Tumor Progression from a Fibroblast Activation Protein Perspective: Novel Diagnostic and Therapeutic Scenarios for Colorectal Cancer
Martina Rossetti,
Stefano Stanca,
Rossella Del Frate,
Francesco Bartoli,
Andrea Marciano,
Enrica Esposito,
Alessandra Fantoni,
Anna Paola Erba,
Piero Vincenzo Lippolis,
Pinuccia Faviana
Affiliations
Martina Rossetti
Department of Surgical, Medical, Molecular Pathology and Critical Area, University of Pisa, 56126 Pisa, Italy
Stefano Stanca
Department of Surgical, Medical, Molecular Pathology and Critical Area, University of Pisa, 56126 Pisa, Italy
Rossella Del Frate
Department of Surgical, Medical, Molecular Pathology and Critical Area, University of Pisa, 56126 Pisa, Italy
Francesco Bartoli
Department of Translational Research and New Technologies in Medicine and Surgery, University of Pisa, 56126 Pisa, Italy
Andrea Marciano
Department of Translational Research and New Technologies in Medicine and Surgery, University of Pisa, 56126 Pisa, Italy
Enrica Esposito
Department of Translational Research and New Technologies in Medicine and Surgery, University of Pisa, 56126 Pisa, Italy
Alessandra Fantoni
Department of Surgical, Medical, Molecular Pathology and Critical Area, University of Pisa, 56126 Pisa, Italy
Anna Paola Erba
Department of Medicine and Surgery, University of Milan Bicocca and Nuclear Medicine Unit ASST Ospedale Papa Giovanni XXIII Bergamo, 24127 Bergamo, Italy
Piero Vincenzo Lippolis
Department of General Surgery, University Hospital of Pisa, 56124 Pisa, Italy
Pinuccia Faviana
Department of Surgical, Medical, Molecular Pathology and Critical Area, University of Pisa, 56126 Pisa, Italy
In 2020, the Global Cancer Observatory estimated the incidence of colorectal cancer (CRC) at around 10.7% coupled with a mortality rate of 9.5%. The explanation for these values lies in the tumor microenvironment consisting of the extracellular matrix and cancer-associated fibroblasts (CAFs).
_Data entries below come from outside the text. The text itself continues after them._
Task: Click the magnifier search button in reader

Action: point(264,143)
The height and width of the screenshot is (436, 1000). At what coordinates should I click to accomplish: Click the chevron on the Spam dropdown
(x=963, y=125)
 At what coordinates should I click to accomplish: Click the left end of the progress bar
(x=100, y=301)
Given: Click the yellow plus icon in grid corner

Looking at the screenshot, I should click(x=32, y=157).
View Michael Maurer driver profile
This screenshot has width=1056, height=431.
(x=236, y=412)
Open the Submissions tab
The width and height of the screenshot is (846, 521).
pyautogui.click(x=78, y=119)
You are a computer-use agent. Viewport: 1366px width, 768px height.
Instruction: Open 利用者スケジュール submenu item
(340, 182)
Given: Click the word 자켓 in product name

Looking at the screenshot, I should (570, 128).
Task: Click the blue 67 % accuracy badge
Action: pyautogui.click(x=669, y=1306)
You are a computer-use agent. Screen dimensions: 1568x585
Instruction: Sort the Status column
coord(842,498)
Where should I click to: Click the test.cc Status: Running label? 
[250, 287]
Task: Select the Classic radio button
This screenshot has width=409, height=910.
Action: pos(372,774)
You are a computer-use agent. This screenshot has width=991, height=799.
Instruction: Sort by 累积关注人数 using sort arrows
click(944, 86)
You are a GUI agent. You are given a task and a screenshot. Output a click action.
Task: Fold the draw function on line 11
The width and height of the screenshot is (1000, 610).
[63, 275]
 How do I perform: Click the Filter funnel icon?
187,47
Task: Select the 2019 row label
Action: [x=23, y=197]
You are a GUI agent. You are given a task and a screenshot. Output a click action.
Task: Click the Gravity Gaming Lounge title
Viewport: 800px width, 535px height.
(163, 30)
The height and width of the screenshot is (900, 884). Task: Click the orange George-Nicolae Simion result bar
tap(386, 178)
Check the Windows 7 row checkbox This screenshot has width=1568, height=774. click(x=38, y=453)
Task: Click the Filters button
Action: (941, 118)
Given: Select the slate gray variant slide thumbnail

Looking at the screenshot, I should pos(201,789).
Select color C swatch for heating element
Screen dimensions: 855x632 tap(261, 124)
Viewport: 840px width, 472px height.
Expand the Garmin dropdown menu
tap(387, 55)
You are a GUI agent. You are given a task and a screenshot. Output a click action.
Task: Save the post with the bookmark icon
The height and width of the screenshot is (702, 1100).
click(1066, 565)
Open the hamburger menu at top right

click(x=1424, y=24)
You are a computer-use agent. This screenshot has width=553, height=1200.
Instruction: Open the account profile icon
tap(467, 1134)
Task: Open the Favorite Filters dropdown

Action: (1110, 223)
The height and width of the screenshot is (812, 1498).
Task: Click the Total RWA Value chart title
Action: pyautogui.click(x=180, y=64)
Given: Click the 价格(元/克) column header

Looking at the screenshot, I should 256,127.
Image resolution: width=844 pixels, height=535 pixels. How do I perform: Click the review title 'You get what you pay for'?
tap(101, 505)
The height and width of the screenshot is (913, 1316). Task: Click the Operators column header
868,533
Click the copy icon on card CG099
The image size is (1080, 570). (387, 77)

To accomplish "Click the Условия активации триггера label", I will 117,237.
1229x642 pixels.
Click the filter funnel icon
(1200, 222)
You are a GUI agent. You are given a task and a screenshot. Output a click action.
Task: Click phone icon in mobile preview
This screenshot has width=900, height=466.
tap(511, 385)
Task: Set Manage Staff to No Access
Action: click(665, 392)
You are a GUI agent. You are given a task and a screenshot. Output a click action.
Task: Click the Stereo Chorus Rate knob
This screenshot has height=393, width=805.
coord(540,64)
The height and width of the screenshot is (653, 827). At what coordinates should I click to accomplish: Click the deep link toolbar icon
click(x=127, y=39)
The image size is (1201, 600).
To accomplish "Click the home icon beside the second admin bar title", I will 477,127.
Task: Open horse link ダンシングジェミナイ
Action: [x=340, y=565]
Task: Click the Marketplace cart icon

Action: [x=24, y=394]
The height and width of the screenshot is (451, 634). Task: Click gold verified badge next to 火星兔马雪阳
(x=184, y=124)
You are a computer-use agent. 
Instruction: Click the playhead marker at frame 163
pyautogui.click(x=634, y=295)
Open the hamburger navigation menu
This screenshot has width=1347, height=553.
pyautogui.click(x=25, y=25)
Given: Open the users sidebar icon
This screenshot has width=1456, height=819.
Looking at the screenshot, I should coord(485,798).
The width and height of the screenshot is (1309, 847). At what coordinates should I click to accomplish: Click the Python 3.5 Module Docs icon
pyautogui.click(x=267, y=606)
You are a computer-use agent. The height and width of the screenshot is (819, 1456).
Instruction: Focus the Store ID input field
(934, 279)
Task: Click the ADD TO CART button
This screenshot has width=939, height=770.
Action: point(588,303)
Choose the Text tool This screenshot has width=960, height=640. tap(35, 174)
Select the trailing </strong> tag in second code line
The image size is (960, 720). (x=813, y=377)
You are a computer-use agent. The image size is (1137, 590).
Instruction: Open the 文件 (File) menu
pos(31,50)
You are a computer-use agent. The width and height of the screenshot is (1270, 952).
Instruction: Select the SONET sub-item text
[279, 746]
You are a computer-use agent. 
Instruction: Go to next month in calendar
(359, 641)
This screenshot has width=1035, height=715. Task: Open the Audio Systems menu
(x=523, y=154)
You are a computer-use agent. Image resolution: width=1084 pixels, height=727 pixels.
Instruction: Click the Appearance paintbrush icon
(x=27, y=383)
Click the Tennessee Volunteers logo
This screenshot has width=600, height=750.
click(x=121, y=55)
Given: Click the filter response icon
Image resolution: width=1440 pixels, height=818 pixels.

Fibroblast activation protein (FAP) offers a promising target for cancer therapy since its functions contribute to tumor progression. Immunohistochemistry examination of FAP, fibronectin ED-B, and CXCR4 in primary tumors and their respective synchronous and/or metachronous metastases along with semiquantitative analysis have been carried out on histological samples of 50 patients diagnosed with metastatic CRC. The intensity of FAP, articulated by both “Intensity %” and “Intensity score”, is lower in the first metastasis compared to the primary tumor with a statistically significant correlation. No significant correlations have been observed regarding fibronectin ED-B and CXCR4. Tumors that produce FAP have an ambivalent relationship with this protein. At first, they exploit FAP, but later they reduce its expressiveness. Although our study has not directly included FAP-Inhibitor (FAPI) PET/CT, the considerable expression of FAP reveals its potential as a diagnostic and therapeutic tool worthy of further investigation. This dynamic relationship between cancer and FAP has substantial diagnostic and therapeutic implications.